In deze uitspraak van de voorzieningenrechter van de Rechtbank Amsterdam op 24 mei 2024, wordt het verzoek om een voorlopige voorziening van verzoeker tegen de vaststelling van de hoogte van zijn beslagvrije voet behandeld. Verzoeker, die een uitkering ontvangt op grond van de Ziektewet, is het niet eens met de hoogte van de beslagvrije voet die door een deurwaarder is vastgesteld op € 843,-. Hij heeft bezwaar gemaakt tegen het primaire besluit van de raad van bestuur van het Uitvoeringsinstituut werknemersverzekeringen, dat hem meedeelde dat hij dit bedrag per maand overhoudt om van te leven. Verzoeker verzoekt de voorzieningenrechter om de uitvoering van dit besluit op te schorten totdat op zijn bezwaar is beslist.
De voorzieningenrechter heeft het verzoek en het beroep op 21 maart 2024 behandeld, waarbij de gemachtigde van verzoeker aanwezig was, maar verweerder zich afmeldde. Na de zitting heeft de voorzieningenrechter het onderzoek heropend en partijen gevraagd om aanvullende informatie.

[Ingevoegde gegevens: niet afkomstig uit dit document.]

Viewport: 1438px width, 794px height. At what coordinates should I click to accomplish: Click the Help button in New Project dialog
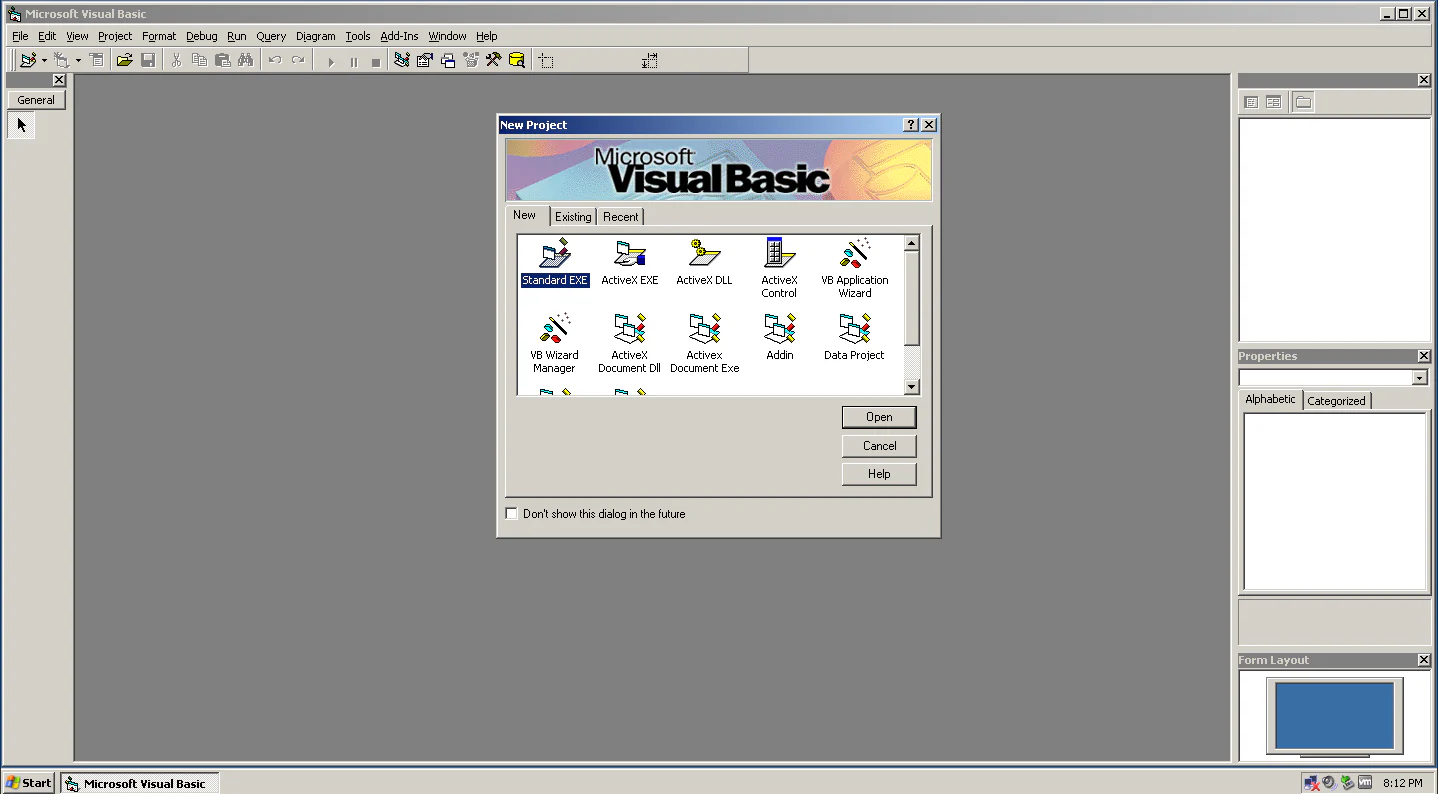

Uiteindelijk heeft de voorzieningenrechter geconcludeerd dat de hoogte van de beslagvrije voet niet onjuist is vastgesteld en dat verweerder op juiste wijze uitvoering heeft gegeven aan het beslag. De voorzieningenrechter wijst het verzoek om een voorlopige voorziening af en verklaart het beroep ongegrond, met als gevolg dat verzoeker geen gelijk krijgt.
De voorzieningenrechter oordeelt dat de burgerlijke rechter bevoegd is om te beoordelen of de beslagvrije voet tot een juist bedrag is vastgesteld en dat de bestuursrechter daar niet over kan oordelen. Verweerder is gehouden om uitvoering te geven aan het beslag en de voorzieningenrechter kan enkel toetsen of verweerder binnen de kaders van het beslag is gebleven. De voorzieningenrechter veroordeelt verweerder wel in de proceskosten van verzoeker tot een bedrag van € 1.750,-.